The climate prevailing in the Sette-Daban is continental and severe. The average air temperature in January is a chilly -34 C. The average temperature in the river valleys may reach a maximum of 18 C in July.

==History==
In 1829, German physicist Georg Adolf Erman during a round-the-world (1828-1830) journey reported the existence of "Seven Ranges" (Sette Daban) between 135° and 140° E in the area of one of the upper tributaries of the Yudoma.

Erman left the valley of the Aldan at Aldanskaia (somewhat south of lat. 62° N.) and travelled east-south-east to the Okhota. It is not impossible that his route lay partly in the foot-hills of the Verkhoiansk mountains. He had hitherto observed, as far as Aldanskaia, horizontal beds of limestone similar to those of the Lena. But beyond this point the limestone becomes affected by violent disturbances, and the country, hitherto low, rises to between 600 and 700 meters. At first, near Garnastach, only grey limestone was met with, dipping steeply to the south-west.

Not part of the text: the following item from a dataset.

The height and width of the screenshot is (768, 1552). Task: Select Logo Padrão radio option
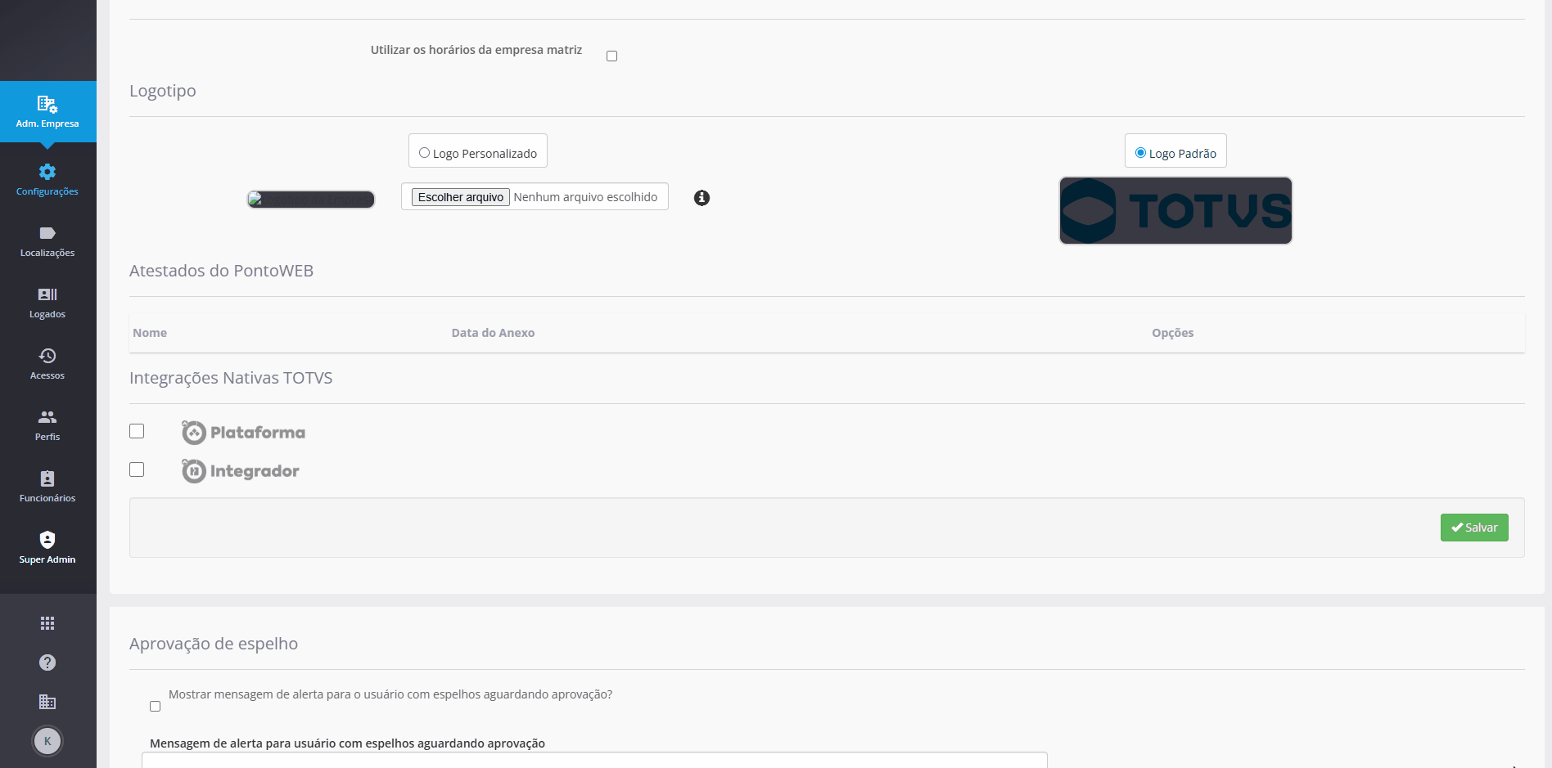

The highest range is formed by the Sem Khrebti (Seven mountains); they consist of clay slates, also dipping to the south-west.

The range was surveyed in 1934 by geologist Yuri Bilibin (1901—1952) together with mining engineer Evgeny Bobin (1897—1941) in the course of an expedition sent by the government of the Soviet Union. After conducting the first topographic survey of the area Bilibin established that this chain consists of three parallel ridges with pointed, often rocky peaks, and that it belongs to the Verkhoyansk Mountain System. Bilibin and Bobin also explored for the first time the Yudoma-Maya Highlands and the Skalisty Range, directly adjacent to Sette-Daban.

==Geography==
The Sette-Daban is a range located in southeastern Yakutia, at the southern end of the Verkhoyansk Range, part of the East Siberian System of mountains. It is bound in the north by the Tompo River and in the west by the Ulakhan-Bom, in the east by the Skalisty Range and to the south and east flows the Allakh-Yun River valley, beyond which rise the Dzhugdzhur Range and the Stanovoy Highlands, to the west by the Aldan River valley beyond which rises the Lena Plateau. To the northeast rises the Suntar-Khayata Range and to the east, the Yudoma-Maya Highlands. The highest point of the Sette-Daban is an unnamed peak reaching 2102 m.

The area of the range is crossed from north to south by the Yudoma river valley. The Eastern Khandyga River, the Tyry and the Khanda have their sources in the range.

==Flora and fauna==
The slopes of the range are covered by larch forests, giving way to dwarf cedar thickets and mountain tundra at elevations above 1000 m.

The lower altitudes of the Sette-Daban mountains provide a habitat for the Siberian Wood Frog and the Siberian Salamander.